The solution is to bring the plan forward: clear one issue now, namely debt. It would be very smart for Shorten to propose a grand bargain. Clear the debt issue from the agenda through a compact between the major parties. Get the legislation through the Senate and bypass the Greens and independents.

This is not a starry-eyed proposal that relies on goodwill — far from it. It is a hard-nosed proposal built on self-interest. If Shorten wants to govern, as opposed to occupying the seat, he must consider a grand bargain to get debt under control.

The ABC’s Fact Check has confirmed Hockey’s claim that Australia “cannot continue to go on borrowing $100 million a day as a government just to pay (its) daily bills” is accurate. Fact check demurs on the assertion the nation is at a “tipping point”. Clearly, borrowing is sustainable, to a point.

Economists make the point to Fact Check that borrowing to invest is better than borrowing to consume, but clearly the government borrows for both. Covering borrowings by higher taxes simply has someone else pay for overconsumption. Saving by cutting investment is also wrong.

While Labor is obsessed with taking other people’s money to spread around, the Coalition cannot repay Labor’s debt without some of Labor’s “equity” measures. In truth, Labor and the Coalition need each other. Otherwise, there is not much point in governing.

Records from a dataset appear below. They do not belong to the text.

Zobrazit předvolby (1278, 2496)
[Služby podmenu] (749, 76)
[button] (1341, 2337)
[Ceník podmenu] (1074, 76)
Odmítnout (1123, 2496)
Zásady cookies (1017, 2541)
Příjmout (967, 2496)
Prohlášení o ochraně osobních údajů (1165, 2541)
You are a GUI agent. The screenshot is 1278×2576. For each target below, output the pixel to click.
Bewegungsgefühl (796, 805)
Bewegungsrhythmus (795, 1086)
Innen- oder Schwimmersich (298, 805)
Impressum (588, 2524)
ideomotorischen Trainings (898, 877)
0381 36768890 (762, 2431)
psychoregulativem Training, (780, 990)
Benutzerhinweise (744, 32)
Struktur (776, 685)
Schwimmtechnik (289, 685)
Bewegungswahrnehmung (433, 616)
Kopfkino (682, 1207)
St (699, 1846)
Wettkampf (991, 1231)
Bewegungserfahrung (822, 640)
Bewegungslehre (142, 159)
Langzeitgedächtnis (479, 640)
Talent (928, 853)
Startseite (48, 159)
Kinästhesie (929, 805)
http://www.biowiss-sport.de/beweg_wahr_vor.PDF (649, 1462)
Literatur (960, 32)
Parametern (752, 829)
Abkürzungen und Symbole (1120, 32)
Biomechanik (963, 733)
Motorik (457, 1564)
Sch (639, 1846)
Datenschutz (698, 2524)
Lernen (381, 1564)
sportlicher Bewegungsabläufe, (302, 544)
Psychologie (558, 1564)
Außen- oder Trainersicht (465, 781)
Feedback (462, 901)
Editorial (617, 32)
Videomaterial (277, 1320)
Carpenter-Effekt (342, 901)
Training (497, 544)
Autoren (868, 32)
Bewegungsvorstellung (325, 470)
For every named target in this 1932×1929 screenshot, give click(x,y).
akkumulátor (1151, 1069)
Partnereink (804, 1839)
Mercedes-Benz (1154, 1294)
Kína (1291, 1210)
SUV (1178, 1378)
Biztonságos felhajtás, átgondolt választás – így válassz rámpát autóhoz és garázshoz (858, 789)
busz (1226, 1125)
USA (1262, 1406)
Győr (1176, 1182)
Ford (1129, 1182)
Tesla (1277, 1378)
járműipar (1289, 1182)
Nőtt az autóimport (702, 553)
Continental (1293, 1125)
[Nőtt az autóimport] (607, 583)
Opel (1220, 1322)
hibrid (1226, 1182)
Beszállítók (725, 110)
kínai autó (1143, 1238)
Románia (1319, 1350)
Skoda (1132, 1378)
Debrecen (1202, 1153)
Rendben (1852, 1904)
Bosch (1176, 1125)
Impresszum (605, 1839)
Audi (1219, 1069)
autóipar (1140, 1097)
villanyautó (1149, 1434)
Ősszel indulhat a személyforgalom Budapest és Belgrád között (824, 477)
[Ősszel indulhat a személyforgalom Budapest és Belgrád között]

Abbott, or his replacement, will insist on pain for Labor supporters; Shorten will insist on pain for Liberals. The bargain will disadvantage both, but, if the disadvantage is equal, neither will lose relative to the other. Job done, they can get back in the trenches ready to recontest the fight for government.

Shorten has a window to take an unprecedented measure that carries little risk of losing the opportunity to win government. The great reward will place Labor (and to a lesser extent the Coalition) in a responsible position, free to return to do what it loves: tax and spend.